Health Care Reform and Policy
by Brian Stentz
Medical debt is piling up now more than ever as a result of the pandemic.
Medical debt is piling up now more than ever as a result of the pandemic.

One of the biggest headline grabbing problems for the Patient Protection and Affordable Care Act in the past few weeks is the fact that millions of Americans have had their health insurance plans canceled because they did not meet certain requirements set forth by the law. That has led to a lot of confusion and anger for consumers, but it seems that a large number of the nation's small businesses may now find themselves in similar situations.

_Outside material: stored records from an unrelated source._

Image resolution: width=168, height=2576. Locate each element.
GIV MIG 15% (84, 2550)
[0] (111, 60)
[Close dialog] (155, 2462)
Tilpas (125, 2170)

Along with the millions of cancelation notices sent to individuals, independent companies that were paying for low-cost coverage for their employees have likewise been notified that those plans will no longer be in place at the start of the new year, according to a report from The Washington Post. As such, this could leave many small business owners and workers alike across the country in the lurch when it comes to being able to find coverage that fits their needs , at the affordable costs to which they have grown accustomed.

As a means of meeting the ACA's standards, many insurers have altered policies to have at least the minimum mandates, but some companies may feel such coverage options cover more than their unique needs, the report said. Moreover, those additional benefits will increase the price owners pay, and potentially by a large amount. Many of these plans may also pass on higher out-of-pocket costs to employees, making them more difficult to afford all the way around.

Several independent owners from across the country recently testified before the Senate Small Business and Entrepreneurship Committee about the hardships these requirements have caused them, and many have seen coverage costs per worker go up by potentially thousands of dollars, the report said. That issue could be extremely problematic for small businesses in particular, given how many of them operate on relatively thin margins and therefore find any such increase to be extremely harmful to their financial security overall.

For this reason, it might behoove health insurance issuers that offer small business coverage to try to become a little more flexible in the options they offer to these enterprises while still keeping to the minimum coverage requirements. Those that can offer the lowest-cost coverage for employers and workers alike may receive greater interest as the coverage mandate of the new health care law goes into place at the start of 2015.